Die Humanismuskritik Arnold Gehlens in seinem Spätwerk "Moral und Hypermoral"

Eckhart Arnold

1 Einleitung
2 Die philosophische Entwicklung Arnold Gehlens
3 Gehlens Humanismuskritik in „Moral und Hypermoral“
    3.1 Der Begriff des „Humanitarismus“ und Gehlens Kritik an der humanistischen Ethik
    3.2 Kritik der antihumanistischen Argumente Gehlens
        3.2.1 Vorüberlegung zu Gehlens Methode: Entlarvungstechnik und empirische Ethik
        3.2.2 Kritik des historischen Argumentes
        3.2.3 Kritik des politischen Argumentes
        3.2.4 Kritik des anthropologischen Argumentes
            1.Die Überforderung des Einzelnen durch das Humanitätsethos
            2.Der Gehorsam und das Gewissen
4 Gehlens Programm der pluralistischen Ethik und der Vorwurf der Moralhypertrophie
5 Gegenentwurf: Hierarchische Ethik und Humanität als Primärtugend
6 Schluß
Literaturverzeichnis

1.Die Überforderung des Einzelnen durch das Humanitätsethos

Nimmt man an, daß eine bestimmte Institution - z.B. der nationalsozialistische Staat - unmenschlichen Zwecken dient, so kann man davon ausgehen, daß auch ein an abgelegener Stelle in dieser Institution tätiger Mensch irgendwann einmal mit dieser Unmenschlichkeit in Berührung kommen kann: Der Schreibtischtäter kennt die Anweisungen, die über seinen Schreibtisch laufen, der Bahnbeamte, der mit den Deportationszügen zu tun hat, weiß unter welchen Bedingungen die Deportationen stattfinden, der Hilfspolizist, der zu einer Massenerschießung befohlen wird, kennt die Verbrechen aus seinen eigenen Handlungen. Um die Unmenschlichkeit der Institution zu erkennen, muß ein Mensch in einer solchen Situation also keine weitläufigen Untersuchungen anstellen sondern lediglich dem mehr trauen, was er mit eigenen Augen sieht, als der Deutung, die er „von oben“ bekommt. Daß dies leider selten genug der Fall ist[71] spricht, da es im Prinzip leicht möglich ist, nicht dagegen es als Forderung aufzustellen. Nun könnte jedoch mit dem Hinweis geantwortet werden, daß es in den oben skizzierten Fällen, unter den Bedingungen einer totalitären Diktatur nur unter Lebensgefahr möglich gewesen wäre, sich dem Gehorsam zu entziehen. Darauf ist zu antworten, daß es eben Situationen gibt in denen ein Mensch nur die Wahl hat, entweder ein Held oder ein Schurke zu sein.
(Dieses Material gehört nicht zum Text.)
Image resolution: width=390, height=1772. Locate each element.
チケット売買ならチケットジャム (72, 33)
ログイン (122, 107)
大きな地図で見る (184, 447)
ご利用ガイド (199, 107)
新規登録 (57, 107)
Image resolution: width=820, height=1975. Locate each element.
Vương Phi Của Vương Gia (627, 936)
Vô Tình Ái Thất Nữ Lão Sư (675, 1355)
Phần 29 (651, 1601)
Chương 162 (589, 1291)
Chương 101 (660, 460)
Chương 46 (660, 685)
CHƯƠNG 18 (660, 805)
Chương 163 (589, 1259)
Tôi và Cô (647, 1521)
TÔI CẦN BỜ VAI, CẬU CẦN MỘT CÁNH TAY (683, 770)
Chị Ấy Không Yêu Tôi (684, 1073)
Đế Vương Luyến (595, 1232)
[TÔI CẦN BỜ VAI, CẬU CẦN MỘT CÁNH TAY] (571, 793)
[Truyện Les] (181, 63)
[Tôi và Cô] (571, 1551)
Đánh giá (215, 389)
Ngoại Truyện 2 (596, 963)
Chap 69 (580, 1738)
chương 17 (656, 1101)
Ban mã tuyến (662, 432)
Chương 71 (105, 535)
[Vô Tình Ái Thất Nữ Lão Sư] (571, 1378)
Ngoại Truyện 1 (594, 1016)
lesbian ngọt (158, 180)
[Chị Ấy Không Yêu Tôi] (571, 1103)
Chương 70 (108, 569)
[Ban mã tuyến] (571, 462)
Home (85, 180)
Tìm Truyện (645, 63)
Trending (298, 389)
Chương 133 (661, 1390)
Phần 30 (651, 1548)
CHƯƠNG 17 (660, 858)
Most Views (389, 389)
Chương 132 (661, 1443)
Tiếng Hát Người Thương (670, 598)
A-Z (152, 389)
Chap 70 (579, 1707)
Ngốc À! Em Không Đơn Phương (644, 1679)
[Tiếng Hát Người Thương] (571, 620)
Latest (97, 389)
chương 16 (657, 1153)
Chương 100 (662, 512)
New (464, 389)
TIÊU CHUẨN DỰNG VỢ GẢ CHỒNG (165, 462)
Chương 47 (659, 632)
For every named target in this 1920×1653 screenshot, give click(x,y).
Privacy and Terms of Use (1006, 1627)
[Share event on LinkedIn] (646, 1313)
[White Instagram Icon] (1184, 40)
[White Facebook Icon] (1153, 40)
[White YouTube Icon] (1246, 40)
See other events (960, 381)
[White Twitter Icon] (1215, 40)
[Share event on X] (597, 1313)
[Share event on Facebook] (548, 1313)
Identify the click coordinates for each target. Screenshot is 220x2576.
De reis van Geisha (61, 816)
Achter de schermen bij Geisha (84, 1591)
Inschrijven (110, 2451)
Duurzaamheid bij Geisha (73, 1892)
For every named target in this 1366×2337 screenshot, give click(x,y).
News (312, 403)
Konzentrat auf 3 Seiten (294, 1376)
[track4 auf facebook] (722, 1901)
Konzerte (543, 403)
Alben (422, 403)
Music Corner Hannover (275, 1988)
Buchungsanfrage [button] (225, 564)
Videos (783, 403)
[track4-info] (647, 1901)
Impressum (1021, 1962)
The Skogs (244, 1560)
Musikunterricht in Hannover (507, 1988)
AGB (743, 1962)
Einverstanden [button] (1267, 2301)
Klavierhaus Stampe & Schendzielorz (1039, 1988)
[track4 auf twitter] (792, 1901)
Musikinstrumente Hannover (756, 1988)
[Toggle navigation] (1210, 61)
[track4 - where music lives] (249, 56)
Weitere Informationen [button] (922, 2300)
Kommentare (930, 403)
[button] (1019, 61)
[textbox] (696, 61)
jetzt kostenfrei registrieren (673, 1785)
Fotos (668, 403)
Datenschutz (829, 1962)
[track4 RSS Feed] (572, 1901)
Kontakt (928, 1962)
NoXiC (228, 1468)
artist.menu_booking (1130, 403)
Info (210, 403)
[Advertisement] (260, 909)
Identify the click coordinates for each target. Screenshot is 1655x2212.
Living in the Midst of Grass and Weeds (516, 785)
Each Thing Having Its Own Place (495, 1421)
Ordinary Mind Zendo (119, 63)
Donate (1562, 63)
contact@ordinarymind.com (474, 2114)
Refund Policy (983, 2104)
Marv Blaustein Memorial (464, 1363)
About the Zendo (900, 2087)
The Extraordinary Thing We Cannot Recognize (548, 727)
Es ist nicht unbillig, zuweilen von Menschen Heldentaten zu fordern. Üblicherweise wird ja auch von jedem Soldaten, der in die Schlacht geschickt wird, erwartet, daß er für das Kriegsziel sein Leben riskiert. Bezogen auf den Zweiten Weltkrieg könnte man daher zugespitzt sagen: Mit dem selben Recht, mit dem von einem Soldaten der Alliierten gefordert wurde, sein Leben im Kampf gegen Hitler aufs Spiel zu setzen, hätte man von einem deutschen Soldaten fordern können, sein Leben beim Desertieren zu riskieren.[72] Wird also erwartet, daß der Einzelne auch für seine Institution verantwortlich ist, so übersteigt die Anforderung an das Heldentum des Einzelnen folglich nicht das übliche und von allen Nicht-Pazifisten ohne Widerspruch anerkannte Maß. Übrigens vertritt auch Gehlen die Auffassung, daß der Einzelne für das Agieren seiner Institutionen haftbar ist.[73] Konsequenterweise müßte der Einzelne dann auch die Pflicht (mindestens aber das Recht) haben, sich aus moralischen Gründen gegen das Ethos der Institution zu entscheiden.

[71] Vgl. Christopher Browning: Ganz normale Männer. Das Reserve-Polizeibatallion 101 und die „Endlösung“ der Judenfrage in Polen, Hamburg 1996, S.208ff.

[72] Denkt man diesen Gedanken zu Ende, so gelangt man zu dem allgemeinen Grundsatz, daß jeder Soldat in jedem Krieg das Recht und die Pflicht hat, sich selbst die Seite auszusuchen, auf der er kämpft.

[73] Vgl. Gehlen, Hypermoral, S.98f.